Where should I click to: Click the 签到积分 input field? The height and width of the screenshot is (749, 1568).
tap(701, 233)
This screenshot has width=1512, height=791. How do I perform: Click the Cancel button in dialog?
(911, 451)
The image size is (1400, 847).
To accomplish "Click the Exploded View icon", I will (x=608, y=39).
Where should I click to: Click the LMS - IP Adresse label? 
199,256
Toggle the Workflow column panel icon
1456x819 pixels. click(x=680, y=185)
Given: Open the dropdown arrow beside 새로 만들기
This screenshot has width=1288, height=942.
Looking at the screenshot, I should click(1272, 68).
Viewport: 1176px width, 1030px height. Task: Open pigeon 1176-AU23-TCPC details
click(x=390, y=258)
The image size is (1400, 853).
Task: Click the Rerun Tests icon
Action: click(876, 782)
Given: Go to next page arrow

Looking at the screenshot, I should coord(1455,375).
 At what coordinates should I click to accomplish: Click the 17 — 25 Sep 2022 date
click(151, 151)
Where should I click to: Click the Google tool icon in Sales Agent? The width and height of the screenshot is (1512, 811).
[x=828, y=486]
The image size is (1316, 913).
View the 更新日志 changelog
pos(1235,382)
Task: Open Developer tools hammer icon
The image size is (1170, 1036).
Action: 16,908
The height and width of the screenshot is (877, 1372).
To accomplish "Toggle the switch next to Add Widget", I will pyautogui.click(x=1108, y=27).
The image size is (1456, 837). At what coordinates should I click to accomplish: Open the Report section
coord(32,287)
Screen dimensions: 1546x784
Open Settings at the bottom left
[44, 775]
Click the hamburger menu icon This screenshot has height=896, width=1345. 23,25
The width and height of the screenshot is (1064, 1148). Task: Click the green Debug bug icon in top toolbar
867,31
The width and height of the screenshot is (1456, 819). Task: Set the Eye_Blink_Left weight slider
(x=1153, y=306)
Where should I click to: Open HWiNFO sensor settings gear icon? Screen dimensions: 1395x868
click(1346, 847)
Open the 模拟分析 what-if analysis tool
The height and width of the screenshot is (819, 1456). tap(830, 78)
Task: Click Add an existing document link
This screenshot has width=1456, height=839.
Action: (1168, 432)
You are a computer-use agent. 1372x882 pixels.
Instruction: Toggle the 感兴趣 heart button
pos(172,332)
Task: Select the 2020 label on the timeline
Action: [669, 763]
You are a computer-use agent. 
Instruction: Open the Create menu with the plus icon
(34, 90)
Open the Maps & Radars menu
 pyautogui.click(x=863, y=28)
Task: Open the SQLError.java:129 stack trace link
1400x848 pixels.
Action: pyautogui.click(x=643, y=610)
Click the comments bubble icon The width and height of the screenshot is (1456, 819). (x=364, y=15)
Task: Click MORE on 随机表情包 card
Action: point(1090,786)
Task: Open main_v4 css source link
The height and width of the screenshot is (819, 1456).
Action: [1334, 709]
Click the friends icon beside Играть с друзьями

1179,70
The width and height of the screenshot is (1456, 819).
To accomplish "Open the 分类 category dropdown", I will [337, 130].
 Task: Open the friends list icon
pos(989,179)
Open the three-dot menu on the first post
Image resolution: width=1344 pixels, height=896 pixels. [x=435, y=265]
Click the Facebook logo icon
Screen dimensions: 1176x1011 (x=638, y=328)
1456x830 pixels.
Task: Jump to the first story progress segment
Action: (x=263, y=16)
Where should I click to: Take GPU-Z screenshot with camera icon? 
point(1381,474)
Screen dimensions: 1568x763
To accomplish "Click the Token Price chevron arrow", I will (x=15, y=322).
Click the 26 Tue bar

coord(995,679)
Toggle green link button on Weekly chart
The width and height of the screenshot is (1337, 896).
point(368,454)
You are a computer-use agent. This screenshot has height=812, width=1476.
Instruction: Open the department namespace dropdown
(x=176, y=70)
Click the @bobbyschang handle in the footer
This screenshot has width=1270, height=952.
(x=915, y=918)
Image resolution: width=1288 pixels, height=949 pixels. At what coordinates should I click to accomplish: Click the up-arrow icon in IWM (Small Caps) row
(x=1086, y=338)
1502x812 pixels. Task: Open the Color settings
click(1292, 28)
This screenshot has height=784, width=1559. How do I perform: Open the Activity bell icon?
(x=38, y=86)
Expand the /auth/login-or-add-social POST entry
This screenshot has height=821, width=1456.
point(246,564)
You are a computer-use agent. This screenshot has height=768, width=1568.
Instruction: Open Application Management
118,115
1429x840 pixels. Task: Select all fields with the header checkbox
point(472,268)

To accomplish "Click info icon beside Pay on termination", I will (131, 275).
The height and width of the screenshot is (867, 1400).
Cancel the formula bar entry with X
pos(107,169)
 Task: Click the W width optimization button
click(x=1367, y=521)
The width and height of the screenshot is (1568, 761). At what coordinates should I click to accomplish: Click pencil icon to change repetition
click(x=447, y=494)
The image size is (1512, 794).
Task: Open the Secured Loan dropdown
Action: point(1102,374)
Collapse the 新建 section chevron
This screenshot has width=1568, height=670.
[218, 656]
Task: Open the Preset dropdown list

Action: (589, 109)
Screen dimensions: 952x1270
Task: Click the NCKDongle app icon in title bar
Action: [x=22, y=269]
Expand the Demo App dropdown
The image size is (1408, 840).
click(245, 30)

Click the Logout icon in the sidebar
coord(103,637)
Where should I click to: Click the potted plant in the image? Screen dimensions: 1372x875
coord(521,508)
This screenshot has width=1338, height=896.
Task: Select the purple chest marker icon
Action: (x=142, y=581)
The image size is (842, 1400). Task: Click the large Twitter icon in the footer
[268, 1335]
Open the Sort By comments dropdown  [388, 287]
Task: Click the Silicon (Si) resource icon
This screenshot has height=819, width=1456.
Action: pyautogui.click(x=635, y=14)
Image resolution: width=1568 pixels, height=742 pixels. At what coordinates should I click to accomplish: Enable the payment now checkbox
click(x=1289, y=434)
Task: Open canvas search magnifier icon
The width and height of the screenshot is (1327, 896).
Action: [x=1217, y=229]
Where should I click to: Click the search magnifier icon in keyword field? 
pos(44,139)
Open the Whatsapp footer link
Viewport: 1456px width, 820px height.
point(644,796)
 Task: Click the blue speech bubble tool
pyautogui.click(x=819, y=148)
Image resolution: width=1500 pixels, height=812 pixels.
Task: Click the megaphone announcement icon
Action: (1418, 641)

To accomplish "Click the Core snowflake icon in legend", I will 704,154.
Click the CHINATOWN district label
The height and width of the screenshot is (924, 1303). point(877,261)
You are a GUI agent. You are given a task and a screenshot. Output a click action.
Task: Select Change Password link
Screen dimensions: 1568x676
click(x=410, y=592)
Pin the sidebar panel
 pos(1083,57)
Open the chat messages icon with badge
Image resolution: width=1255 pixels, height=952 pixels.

» **Work to be completed**: Please transcribe the entries above exactly as written.

» **Your response**:
Where should I click to: Click the 签到积分 input field? The height and width of the screenshot is (749, 1568).
tap(701, 233)
This screenshot has width=1512, height=791. How do I perform: Click the Cancel button in dialog?
(911, 451)
The image size is (1400, 847).
To accomplish "Click the Exploded View icon", I will (x=608, y=39).
Where should I click to: Click the LMS - IP Adresse label? 
199,256
Toggle the Workflow column panel icon
1456x819 pixels. click(x=680, y=185)
Given: Open the dropdown arrow beside 새로 만들기
This screenshot has width=1288, height=942.
Looking at the screenshot, I should click(1272, 68).
Viewport: 1176px width, 1030px height. Task: Open pigeon 1176-AU23-TCPC details
click(x=390, y=258)
The image size is (1400, 853).
Task: Click the Rerun Tests icon
Action: click(876, 782)
Given: Go to next page arrow

Looking at the screenshot, I should coord(1455,375).
 At what coordinates should I click to accomplish: Click the 17 — 25 Sep 2022 date
click(151, 151)
Where should I click to: Click the Google tool icon in Sales Agent? The width and height of the screenshot is (1512, 811).
[x=828, y=486]
The image size is (1316, 913).
View the 更新日志 changelog
pos(1235,382)
Task: Open Developer tools hammer icon
The image size is (1170, 1036).
Action: 16,908
The height and width of the screenshot is (877, 1372).
To accomplish "Toggle the switch next to Add Widget", I will pyautogui.click(x=1108, y=27).
The image size is (1456, 837). At what coordinates should I click to accomplish: Open the Report section
coord(32,287)
Screen dimensions: 1546x784
Open Settings at the bottom left
[44, 775]
Click the hamburger menu icon This screenshot has height=896, width=1345. 23,25
The width and height of the screenshot is (1064, 1148). Task: Click the green Debug bug icon in top toolbar
867,31
The width and height of the screenshot is (1456, 819). Task: Set the Eye_Blink_Left weight slider
(x=1153, y=306)
Where should I click to: Open HWiNFO sensor settings gear icon? Screen dimensions: 1395x868
click(1346, 847)
Open the 模拟分析 what-if analysis tool
The height and width of the screenshot is (819, 1456). tap(830, 78)
Task: Click Add an existing document link
This screenshot has width=1456, height=839.
Action: (1168, 432)
You are a computer-use agent. 1372x882 pixels.
Instruction: Toggle the 感兴趣 heart button
pos(172,332)
Task: Select the 2020 label on the timeline
Action: [669, 763]
You are a computer-use agent. 
Instruction: Open the Create menu with the plus icon
(34, 90)
Open the Maps & Radars menu
 pyautogui.click(x=863, y=28)
Task: Open the SQLError.java:129 stack trace link
1400x848 pixels.
Action: pyautogui.click(x=643, y=610)
Click the comments bubble icon The width and height of the screenshot is (1456, 819). (x=364, y=15)
Task: Click MORE on 随机表情包 card
Action: point(1090,786)
Task: Open main_v4 css source link
The height and width of the screenshot is (819, 1456).
Action: [1334, 709]
Click the friends icon beside Играть с друзьями

1179,70
The width and height of the screenshot is (1456, 819).
To accomplish "Open the 分类 category dropdown", I will [337, 130].
 Task: Open the friends list icon
pos(989,179)
Open the three-dot menu on the first post
Image resolution: width=1344 pixels, height=896 pixels. [x=435, y=265]
Click the Facebook logo icon
Screen dimensions: 1176x1011 (x=638, y=328)
1456x830 pixels.
Task: Jump to the first story progress segment
Action: (x=263, y=16)
Where should I click to: Take GPU-Z screenshot with camera icon? 
point(1381,474)
Screen dimensions: 1568x763
To accomplish "Click the Token Price chevron arrow", I will (x=15, y=322).
Click the 26 Tue bar

coord(995,679)
Toggle green link button on Weekly chart
The width and height of the screenshot is (1337, 896).
point(368,454)
You are a computer-use agent. This screenshot has height=812, width=1476.
Instruction: Open the department namespace dropdown
(x=176, y=70)
Click the @bobbyschang handle in the footer
This screenshot has width=1270, height=952.
(x=915, y=918)
Image resolution: width=1288 pixels, height=949 pixels. At what coordinates should I click to accomplish: Click the up-arrow icon in IWM (Small Caps) row
(x=1086, y=338)
1502x812 pixels. Task: Open the Color settings
click(1292, 28)
This screenshot has height=784, width=1559. How do I perform: Open the Activity bell icon?
(x=38, y=86)
Expand the /auth/login-or-add-social POST entry
This screenshot has height=821, width=1456.
point(246,564)
You are a computer-use agent. This screenshot has height=768, width=1568.
Instruction: Open Application Management
118,115
1429x840 pixels. Task: Select all fields with the header checkbox
point(472,268)

To accomplish "Click info icon beside Pay on termination", I will (131, 275).
The height and width of the screenshot is (867, 1400).
Cancel the formula bar entry with X
pos(107,169)
 Task: Click the W width optimization button
click(x=1367, y=521)
The width and height of the screenshot is (1568, 761). At what coordinates should I click to accomplish: Click pencil icon to change repetition
click(x=447, y=494)
The image size is (1512, 794).
Task: Open the Secured Loan dropdown
Action: point(1102,374)
Collapse the 新建 section chevron
This screenshot has width=1568, height=670.
[218, 656]
Task: Open the Preset dropdown list

Action: (589, 109)
Screen dimensions: 952x1270
Task: Click the NCKDongle app icon in title bar
Action: [x=22, y=269]
Expand the Demo App dropdown
The image size is (1408, 840).
click(245, 30)

Click the Logout icon in the sidebar
coord(103,637)
Where should I click to: Click the potted plant in the image? Screen dimensions: 1372x875
coord(521,508)
This screenshot has width=1338, height=896.
Task: Select the purple chest marker icon
Action: (x=142, y=581)
The image size is (842, 1400). Task: Click the large Twitter icon in the footer
[268, 1335]
Open the Sort By comments dropdown  [388, 287]
Task: Click the Silicon (Si) resource icon
This screenshot has height=819, width=1456.
Action: pyautogui.click(x=635, y=14)
Image resolution: width=1568 pixels, height=742 pixels. At what coordinates should I click to accomplish: Enable the payment now checkbox
click(x=1289, y=434)
Task: Open canvas search magnifier icon
The width and height of the screenshot is (1327, 896).
Action: [x=1217, y=229]
Where should I click to: Click the search magnifier icon in keyword field? 
pos(44,139)
Open the Whatsapp footer link
Viewport: 1456px width, 820px height.
point(644,796)
 Task: Click the blue speech bubble tool
pyautogui.click(x=819, y=148)
Image resolution: width=1500 pixels, height=812 pixels.
Task: Click the megaphone announcement icon
Action: (1418, 641)

To accomplish "Click the Core snowflake icon in legend", I will 704,154.
Click the CHINATOWN district label
The height and width of the screenshot is (924, 1303). point(877,261)
You are a GUI agent. You are given a task and a screenshot. Output a click action.
Task: Select Change Password link
Screen dimensions: 1568x676
click(x=410, y=592)
Pin the sidebar panel
 pos(1083,57)
Open the chat messages icon with badge
Image resolution: width=1255 pixels, height=952 pixels.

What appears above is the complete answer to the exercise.